### Materials provided
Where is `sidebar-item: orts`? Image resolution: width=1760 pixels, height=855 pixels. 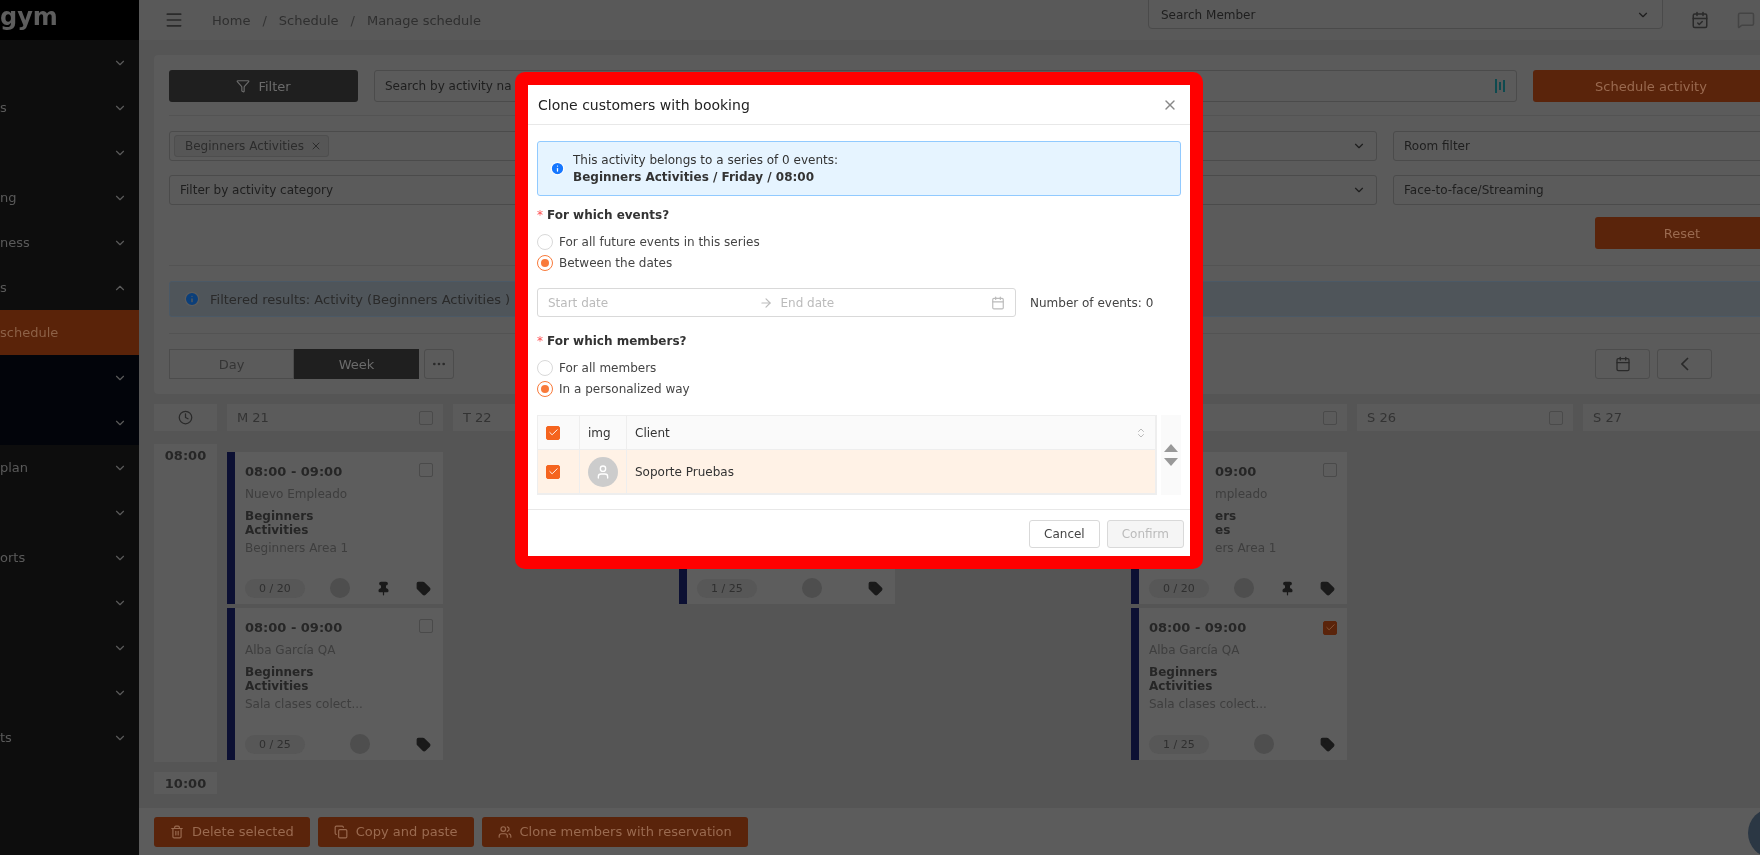
sidebar-item: orts is located at coordinates (70, 558).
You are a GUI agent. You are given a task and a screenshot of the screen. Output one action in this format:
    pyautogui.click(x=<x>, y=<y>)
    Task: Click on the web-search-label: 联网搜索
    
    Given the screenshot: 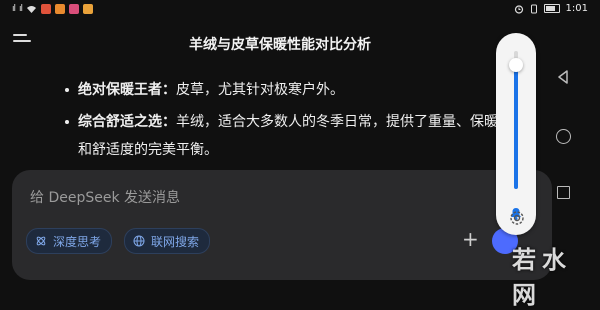 What is the action you would take?
    pyautogui.click(x=176, y=242)
    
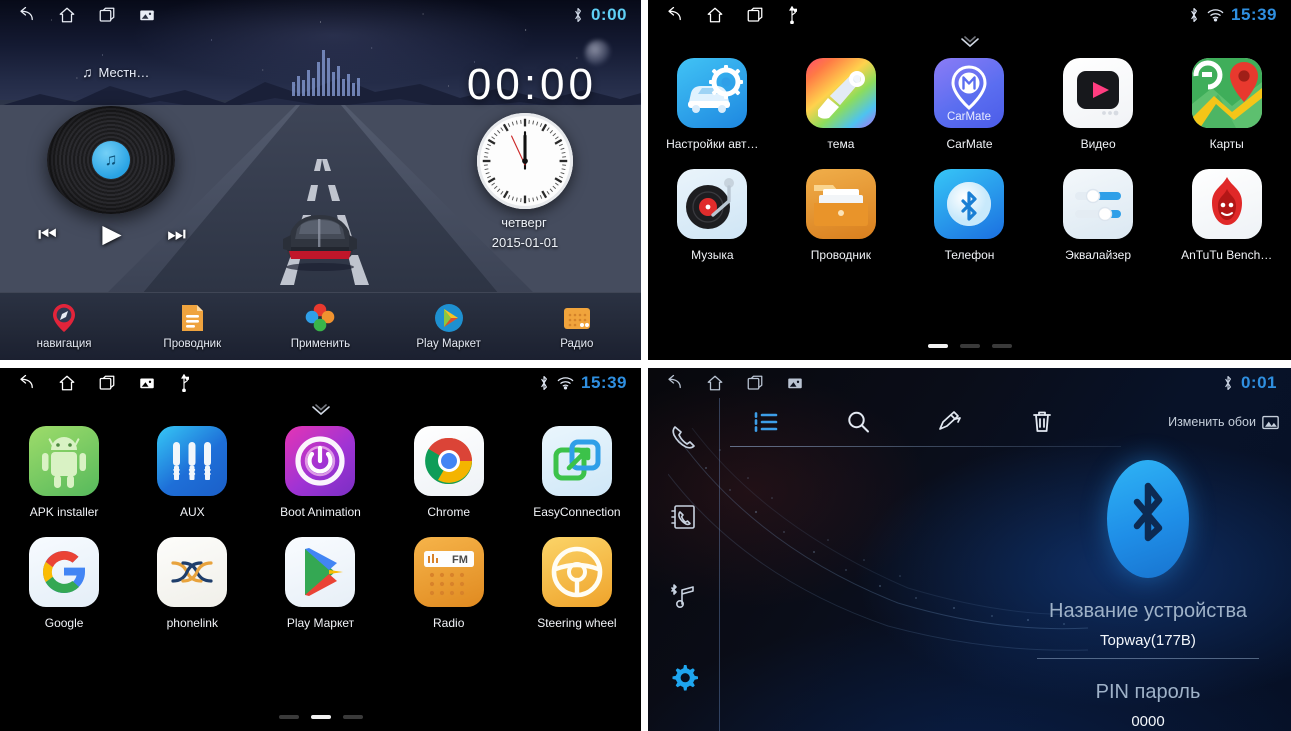 This screenshot has height=731, width=1291. I want to click on theme-brush-icon, so click(840, 93).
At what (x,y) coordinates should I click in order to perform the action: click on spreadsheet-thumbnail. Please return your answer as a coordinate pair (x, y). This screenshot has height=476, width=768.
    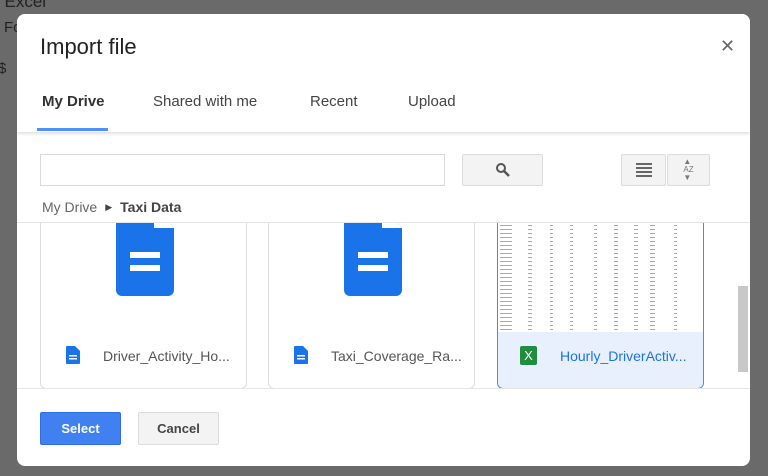
    Looking at the image, I should click on (600, 278).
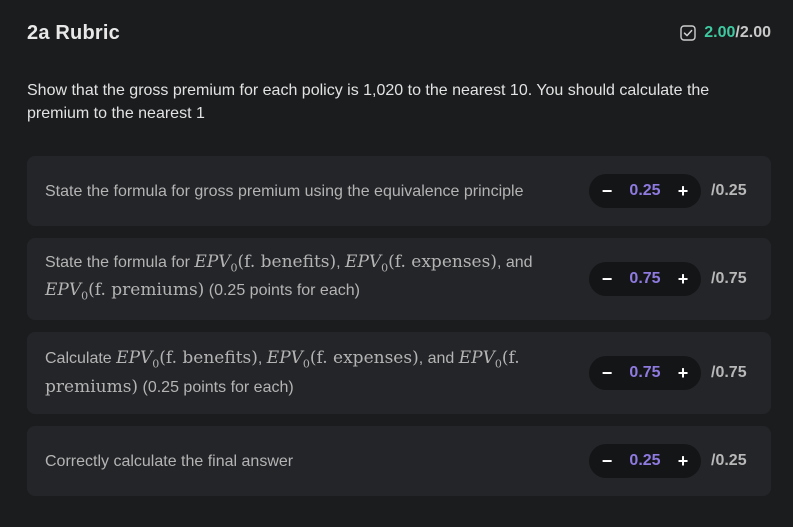  What do you see at coordinates (125, 292) in the screenshot?
I see `math-epv-premiums: EPV0(f. premiums)` at bounding box center [125, 292].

### What the exercise asks
Give the lines of the material as a JSON list of strings, one string per line and blank lines omitted, starting at the beginning of the material and stopping after the line that contains "sidebar-item: orts is". Leave the pictures out of the answer.

### Written solution
[
  "Where is `sidebar-item: orts`? Image resolution: width=1760 pixels, height=855 pixels. ",
  "sidebar-item: orts is located at coordinates (70, 558)."
]